Problem statement:
Retype each entry exactly.

Records for the task:
——
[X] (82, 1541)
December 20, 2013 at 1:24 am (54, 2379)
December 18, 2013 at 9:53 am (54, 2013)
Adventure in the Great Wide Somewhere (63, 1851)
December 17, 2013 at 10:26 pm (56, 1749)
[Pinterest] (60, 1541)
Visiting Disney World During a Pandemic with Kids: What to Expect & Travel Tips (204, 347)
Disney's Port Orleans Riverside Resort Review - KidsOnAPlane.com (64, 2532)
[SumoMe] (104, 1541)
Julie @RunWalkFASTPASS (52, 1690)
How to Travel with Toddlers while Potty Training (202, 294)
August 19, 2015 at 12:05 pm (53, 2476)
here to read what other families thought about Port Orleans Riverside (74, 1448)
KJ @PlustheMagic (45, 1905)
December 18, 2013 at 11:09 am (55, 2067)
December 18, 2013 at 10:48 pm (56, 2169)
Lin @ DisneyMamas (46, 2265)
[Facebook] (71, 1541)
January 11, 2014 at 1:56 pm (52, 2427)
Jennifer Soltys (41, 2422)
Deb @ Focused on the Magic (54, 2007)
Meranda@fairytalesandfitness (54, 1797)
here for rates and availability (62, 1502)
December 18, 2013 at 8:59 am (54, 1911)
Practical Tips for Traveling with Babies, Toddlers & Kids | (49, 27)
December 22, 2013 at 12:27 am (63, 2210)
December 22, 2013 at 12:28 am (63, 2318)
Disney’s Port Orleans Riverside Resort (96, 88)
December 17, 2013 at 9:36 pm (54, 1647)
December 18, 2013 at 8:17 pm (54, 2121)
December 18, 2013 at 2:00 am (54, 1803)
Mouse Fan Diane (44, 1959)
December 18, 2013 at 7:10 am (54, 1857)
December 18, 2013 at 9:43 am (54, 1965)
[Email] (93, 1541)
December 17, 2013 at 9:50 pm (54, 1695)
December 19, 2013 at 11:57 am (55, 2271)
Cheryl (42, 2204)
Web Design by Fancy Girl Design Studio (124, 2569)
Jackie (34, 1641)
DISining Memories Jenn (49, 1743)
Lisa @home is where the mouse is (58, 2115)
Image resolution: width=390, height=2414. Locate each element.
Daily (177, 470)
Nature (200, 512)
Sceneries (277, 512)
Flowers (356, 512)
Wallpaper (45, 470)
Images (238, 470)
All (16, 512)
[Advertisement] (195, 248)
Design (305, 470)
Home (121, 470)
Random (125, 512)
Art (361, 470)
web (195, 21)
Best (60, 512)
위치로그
——
Answer space:
[X] (82, 1541)
December 20, 2013 at 1:24 am (54, 2379)
December 18, 2013 at 9:53 am (54, 2013)
Adventure in the Great Wide Somewhere (63, 1851)
December 17, 2013 at 10:26 pm (56, 1749)
[Pinterest] (60, 1541)
Visiting Disney World During a Pandemic with Kids: What to Expect & Travel Tips (204, 347)
Disney's Port Orleans Riverside Resort Review - KidsOnAPlane.com (64, 2532)
[SumoMe] (104, 1541)
Julie @RunWalkFASTPASS (52, 1690)
How to Travel with Toddlers while Potty Training (202, 294)
August 19, 2015 at 12:05 pm (53, 2476)
here to read what other families thought about Port Orleans Riverside (74, 1448)
KJ @PlustheMagic (45, 1905)
December 18, 2013 at 11:09 am (55, 2067)
December 18, 2013 at 10:48 pm (56, 2169)
Lin @ DisneyMamas (46, 2265)
[Facebook] (71, 1541)
January 11, 2014 at 1:56 pm (52, 2427)
Jennifer Soltys (41, 2422)
Deb @ Focused on the Magic (54, 2007)
Meranda@fairytalesandfitness (54, 1797)
here for rates and availability (62, 1502)
December 18, 2013 at 8:59 am (54, 1911)
Practical Tips for Traveling with Babies, Toddlers & Kids | (49, 27)
December 22, 2013 at 12:27 am (63, 2210)
December 22, 2013 at 12:28 am (63, 2318)
Disney’s Port Orleans Riverside Resort (96, 88)
December 17, 2013 at 9:36 pm (54, 1647)
December 18, 2013 at 8:17 pm (54, 2121)
December 18, 2013 at 2:00 am (54, 1803)
Mouse Fan Diane (44, 1959)
December 18, 2013 at 7:10 am (54, 1857)
December 18, 2013 at 9:43 am (54, 1965)
[Email] (93, 1541)
December 17, 2013 at 9:50 pm (54, 1695)
December 19, 2013 at 11:57 am (55, 2271)
Cheryl (42, 2204)
Web Design by Fancy Girl Design Studio (124, 2569)
Jackie (34, 1641)
DISining Memories Jenn (49, 1743)
Lisa @home is where the mouse is (58, 2115)
Image resolution: width=390, height=2414. Locate each element.
Daily (177, 470)
Nature (200, 512)
Sceneries (277, 512)
Flowers (356, 512)
Wallpaper (45, 470)
Images (238, 470)
All (16, 512)
[Advertisement] (195, 248)
Design (305, 470)
Home (121, 470)
Random (125, 512)
Art (361, 470)
web (195, 21)
Best (60, 512)
위치로그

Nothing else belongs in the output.